- _WHAT YOU ARE ASKED TO DO_
Some entries follow. Reproduce exactly the lines starting at the one with "Task: Check off Task 1: Add paddocks" and stopping after the one with "The height and".

- _DATA SUPPLIED_
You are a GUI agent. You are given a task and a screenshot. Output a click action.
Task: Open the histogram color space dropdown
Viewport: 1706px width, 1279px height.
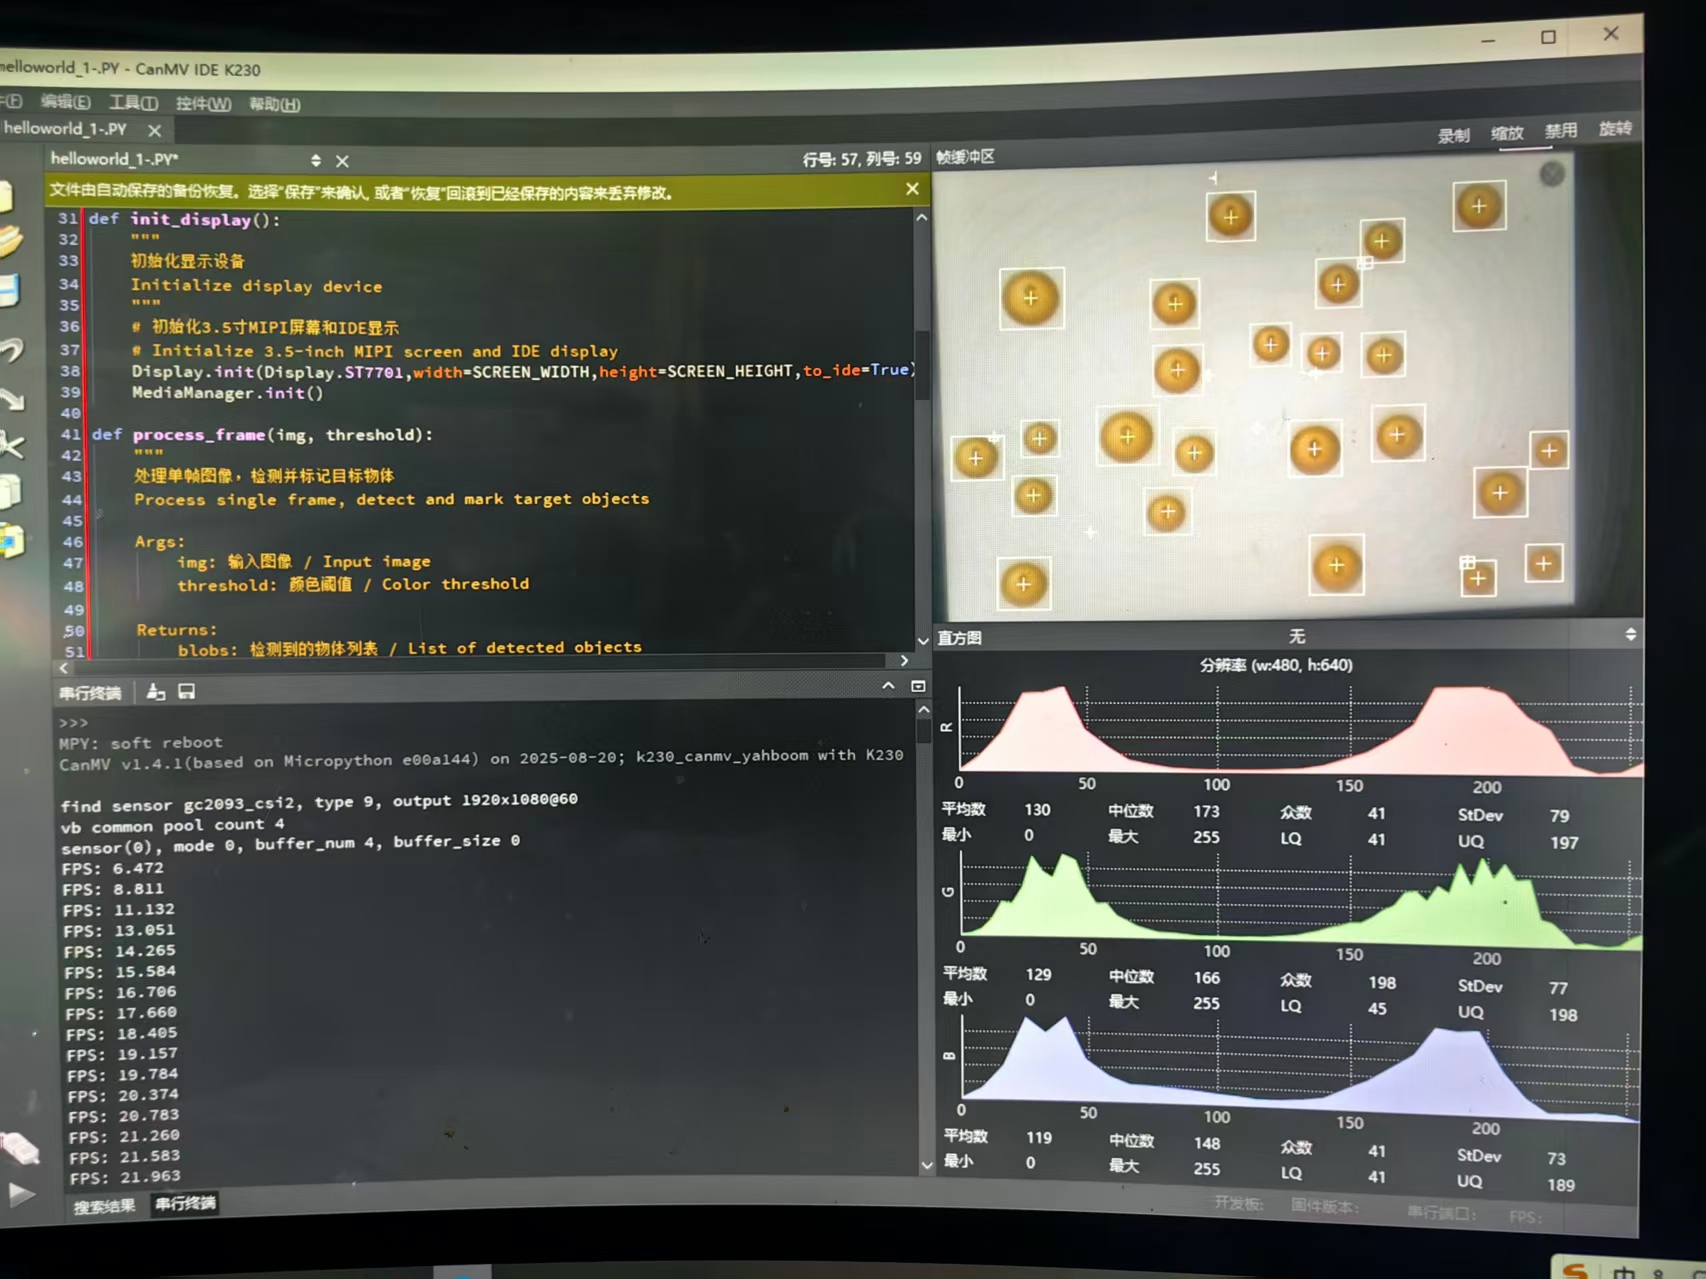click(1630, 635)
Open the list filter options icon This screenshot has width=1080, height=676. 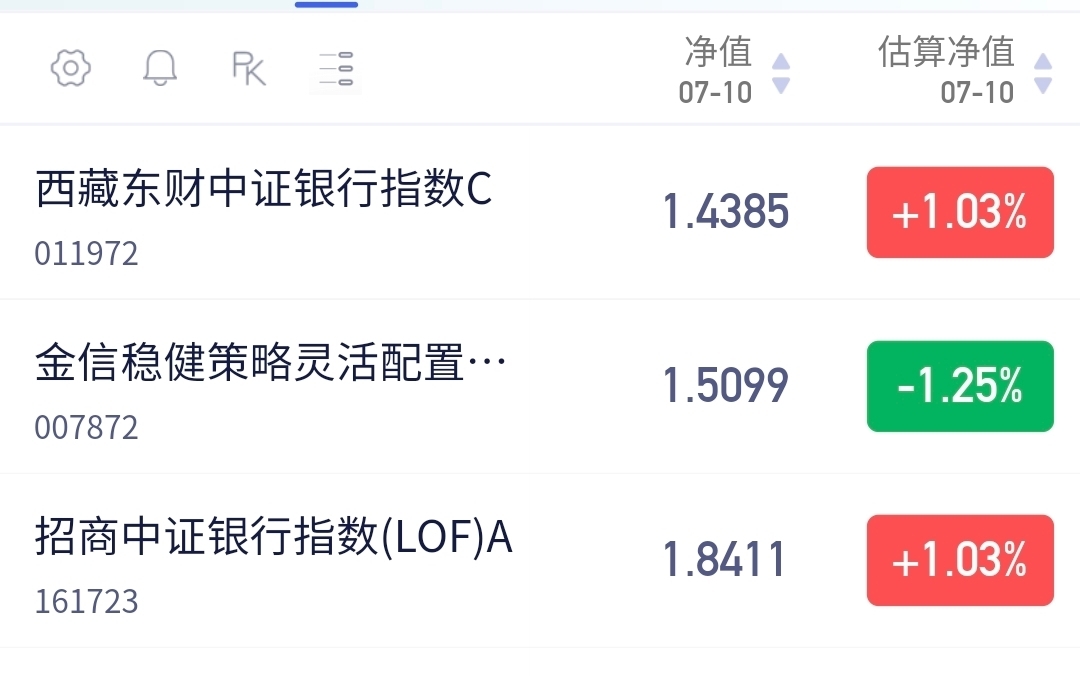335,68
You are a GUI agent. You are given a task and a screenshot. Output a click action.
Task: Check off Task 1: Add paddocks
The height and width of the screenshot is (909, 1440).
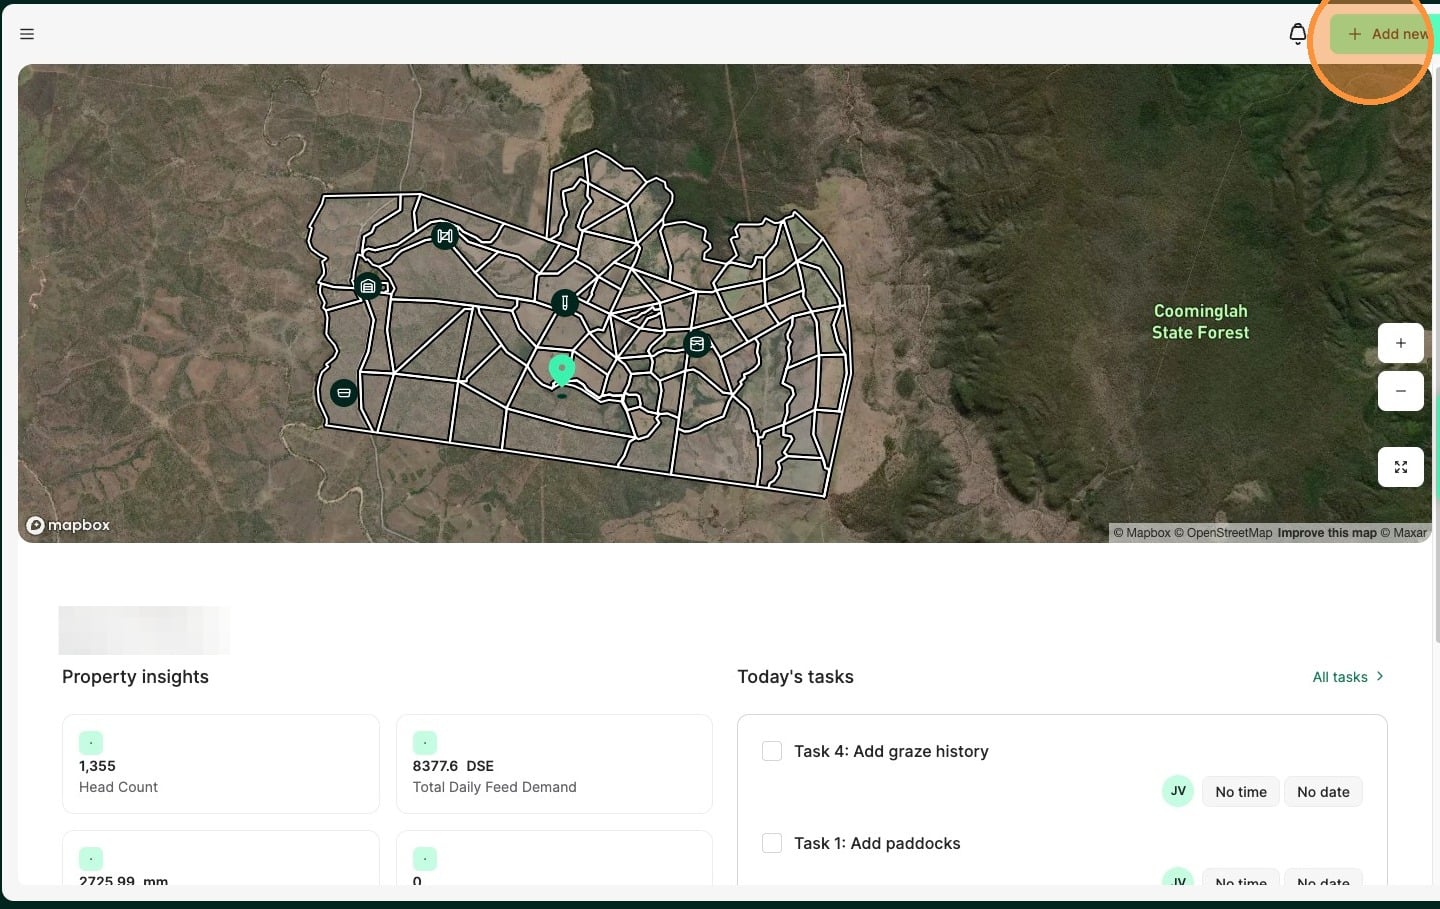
* * *
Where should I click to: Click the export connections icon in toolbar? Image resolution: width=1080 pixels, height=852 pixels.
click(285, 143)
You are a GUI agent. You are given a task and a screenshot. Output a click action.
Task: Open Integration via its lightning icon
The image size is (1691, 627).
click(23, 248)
...
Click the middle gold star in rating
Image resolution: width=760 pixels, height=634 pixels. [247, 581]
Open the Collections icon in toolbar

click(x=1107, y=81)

- _OUTPUT BELOW_
Task: Check off Task 1: Add paddocks
The height and width of the screenshot is (909, 1440).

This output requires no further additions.